Personally, I'm convinced there are major differences between men's and women's brains. Men's brains function best when our fingers are on the remote control, there's a cold beverage in our hand and there's a football or basketball game on the tube.
Women excel at everything else. They just don't have the remote-control reflexes of men. They can turn the TV on without using the remote control and don't understand why men will spend hours looking for the little black box just so they can turn on the TV set.
Women haven't a clue why men hate to ask directions. What they don't understand is that we don't want to admit we're lost. Ancient man was the same way.

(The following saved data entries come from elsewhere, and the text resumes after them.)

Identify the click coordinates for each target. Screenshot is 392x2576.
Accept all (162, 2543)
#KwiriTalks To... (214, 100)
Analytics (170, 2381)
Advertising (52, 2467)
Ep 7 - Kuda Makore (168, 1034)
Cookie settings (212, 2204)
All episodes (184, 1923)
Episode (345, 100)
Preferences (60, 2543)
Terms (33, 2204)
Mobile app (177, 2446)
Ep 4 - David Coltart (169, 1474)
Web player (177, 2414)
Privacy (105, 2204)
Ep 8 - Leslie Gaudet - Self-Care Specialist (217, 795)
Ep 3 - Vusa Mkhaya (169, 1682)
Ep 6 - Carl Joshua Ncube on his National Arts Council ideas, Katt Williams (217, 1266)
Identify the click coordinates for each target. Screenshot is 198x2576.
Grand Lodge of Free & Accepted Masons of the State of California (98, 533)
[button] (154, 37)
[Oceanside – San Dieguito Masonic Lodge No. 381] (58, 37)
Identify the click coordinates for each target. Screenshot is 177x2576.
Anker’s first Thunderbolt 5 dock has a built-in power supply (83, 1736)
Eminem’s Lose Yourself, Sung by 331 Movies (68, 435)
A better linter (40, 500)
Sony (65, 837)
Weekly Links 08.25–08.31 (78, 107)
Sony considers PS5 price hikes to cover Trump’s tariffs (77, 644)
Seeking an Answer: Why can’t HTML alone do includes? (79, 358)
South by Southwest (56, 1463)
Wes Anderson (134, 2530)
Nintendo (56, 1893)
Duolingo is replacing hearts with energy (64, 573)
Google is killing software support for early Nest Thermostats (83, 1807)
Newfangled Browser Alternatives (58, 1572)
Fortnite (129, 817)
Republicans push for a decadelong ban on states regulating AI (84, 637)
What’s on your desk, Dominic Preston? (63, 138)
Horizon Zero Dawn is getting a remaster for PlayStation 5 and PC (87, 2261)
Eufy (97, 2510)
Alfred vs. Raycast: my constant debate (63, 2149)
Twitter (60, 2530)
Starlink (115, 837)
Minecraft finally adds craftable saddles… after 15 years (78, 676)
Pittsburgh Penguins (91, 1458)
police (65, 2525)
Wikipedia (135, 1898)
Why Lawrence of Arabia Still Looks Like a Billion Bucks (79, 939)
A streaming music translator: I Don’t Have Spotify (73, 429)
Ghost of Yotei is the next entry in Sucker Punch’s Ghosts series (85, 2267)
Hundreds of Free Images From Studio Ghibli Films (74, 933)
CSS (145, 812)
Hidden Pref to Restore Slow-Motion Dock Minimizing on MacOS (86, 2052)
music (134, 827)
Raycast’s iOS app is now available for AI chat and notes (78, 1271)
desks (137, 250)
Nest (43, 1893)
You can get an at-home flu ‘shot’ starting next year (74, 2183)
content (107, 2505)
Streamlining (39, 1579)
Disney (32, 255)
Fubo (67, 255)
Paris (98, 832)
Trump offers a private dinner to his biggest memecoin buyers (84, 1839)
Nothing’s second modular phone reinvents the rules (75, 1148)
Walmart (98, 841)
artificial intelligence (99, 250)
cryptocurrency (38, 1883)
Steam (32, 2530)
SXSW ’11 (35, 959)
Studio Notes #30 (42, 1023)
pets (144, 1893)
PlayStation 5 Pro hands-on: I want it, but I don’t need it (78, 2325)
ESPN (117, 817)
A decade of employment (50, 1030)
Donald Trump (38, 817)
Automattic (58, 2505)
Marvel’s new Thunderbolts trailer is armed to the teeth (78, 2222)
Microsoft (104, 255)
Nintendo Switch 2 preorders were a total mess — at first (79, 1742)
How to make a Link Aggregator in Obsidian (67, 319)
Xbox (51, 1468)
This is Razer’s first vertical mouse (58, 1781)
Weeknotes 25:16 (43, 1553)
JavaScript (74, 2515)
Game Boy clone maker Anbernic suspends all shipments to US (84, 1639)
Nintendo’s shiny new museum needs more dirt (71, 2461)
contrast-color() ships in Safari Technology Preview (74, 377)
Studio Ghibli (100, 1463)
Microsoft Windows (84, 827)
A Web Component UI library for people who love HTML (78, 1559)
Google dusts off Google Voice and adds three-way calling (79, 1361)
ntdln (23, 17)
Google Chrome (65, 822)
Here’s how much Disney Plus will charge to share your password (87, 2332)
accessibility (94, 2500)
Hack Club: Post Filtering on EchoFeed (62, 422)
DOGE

He didn't stop at the local gas station to ask directions to the nearest wooly mammoth. Actually, Joni has a far better internal compass than I do on the open road or even on life's side streets.
The experts suggest women should be better at finding the elusive socks than men. But that isn't true in our home. I regularly am called upon to track down the children's socks, Joni's shoes and just about anything else that gets misplaced.
One study found that men made it through a maze faster than women, but women could describe the maze in far more detail. That doesn't surprise me. Obviously, the men wanted to get back to the ball game. The women, no doubt, stopped to shop.
As a dad, I've noticed that my daughters don't think like I do. Their idea of cleaning up their room is to push everything under the bed. They don't see anything wrong with leaving a trail of food throughout the house. Six-year-old Becca loves to cut pieces of paper into smaller scraps of paper that end up scattered all over the carpet. Bailey, who just turned 3, can do messy things with colored markers and lipstick.
I'm trying to teach them how to hunt down those elusive socks, but so far I've had little success.
Still, it's nice to know that one day they'll have brains like Swiss Army knives. But right now, I'd just as soon they stay away from sharp knives. After all, even dads need a fighting chance.
Now, if only we could upgrade that software.
~Mark Bliss is a staff writer for the Southeast Missourian.